I have a student using VSCode for git interaction and finding that doing so corrupts the files in some invisible way such that the segmentation stops working—when we input a sentence with three words, the LKB just sees one. The repp/vanilla.rpp file looks normal, and we changed its encoding from DOS to a unix UTF encoding, but that didn’t fix things. Any idea what might be going on?
UTF isn’t specific to Unix. I don’t know how VSCode works, but I’d be surprised if it wasn’t using unicode internally. Also it seems that VSCode provides an easily accessible option to save files in UTF-8 encoding.
The problem might well be due to CRLF line termination. Since the LKB will be running on a Unix-based operating system (even if it’s via a virtual machine) you need LF line termination.
I use VSCode regularly (although I use Emacs + magit for working with Git), and I’m fairly certain it is not directly to blame. But if your student noticed that the problem does happen in VSCode and not with other editors, then there might be some interaction there.
The basic vanilla.rpp only splits on regular spaces (U+0020) and tabs (U+0009). If you visually see a space but it’s not splitting on them, it may be one of many other whitespace characters. A common one that causes this behavior is non-breaking spaces (U+00a0). You can use Python to easily check what kind of space it is (or hexdump or other tools, but Python is easiest for me):
>>> s = "a b c" # looks innocent enough
>>> print(s) # still fine
a b c
>>> s.split() # split on any whitespace
['a', 'b', 'c']
>>> s.split(" ") # split only on a regular space... hmm..
['a', 'b\xa0c']
>>> [ord(c) for c in s] # get the decimal codepoint of each character
[97, 32, 98, 160, 99]
>>> s.encode("unicode-escape") # another way to see non-ascii things
b'a b\\xa0c'
Some questions:
What platform (Windows/macOS/Linux) is the student on? In macOS, you can (maybe accidentally) insert a non-breaking space with Option-Space. Sometimes a Shift-Space can do it (VSCode may have custom keyboard mappings).

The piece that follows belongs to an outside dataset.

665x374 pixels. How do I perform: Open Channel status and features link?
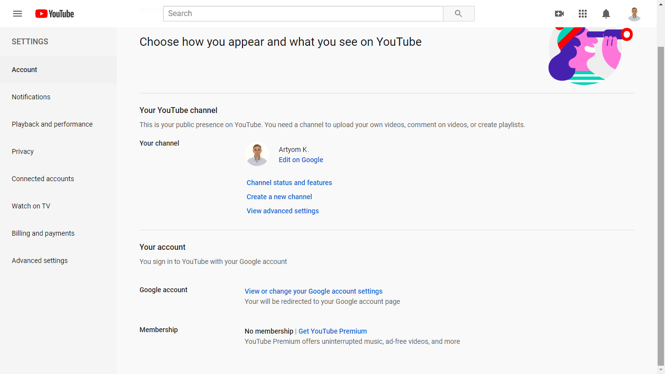[289, 183]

Is the student using a CJK input method where the space bar might insert a double-width or other space character? Or one that does key chords or combinations to get diacritics and things?
Is the student manually typing these sentences in VSCode, or copy-pasting from a PDF, HTML, etc.? Copied spaces may look normal but be something else.
Does the student use any VSCode plugins that may be interfering?
That’s true, but maybe not the whole picture. Linux and macOS use UTF-8 as a default system encoding, but Windows (last I checked) uses UTF-16. Furthermore, some Windows apps insisted on using a non-standard byte-order mark (BOM) in UTF-8. Does the LKB expect UTF-8 only?
Assuming this default encoding, the grammar files coming from VSCode will be UTF-8 with Windows line endings (CRLF). However, in Unix, lines of text are assumed to end with (only) the LF character. That means there will be spurious CR characters peppered through the VSCode-derived files. If you’re lucky this might not adversely affect grammar files in TDL, but it’s very likely to corrupt other parts of the grammar where elements are one-per-line. In the case of REPP, each rule will end up with a spurious CR character at the end. The first rule in vanilla.rpp is meant to break up the input string at space and punctuation characters – however, if the rule is corrupted in this way it will only insert a break when it encounters a space/punctuation character immediately followed by a CR.
If this doesn’t fit with what you observe @ebender then I’m afraid I’m out of guesses.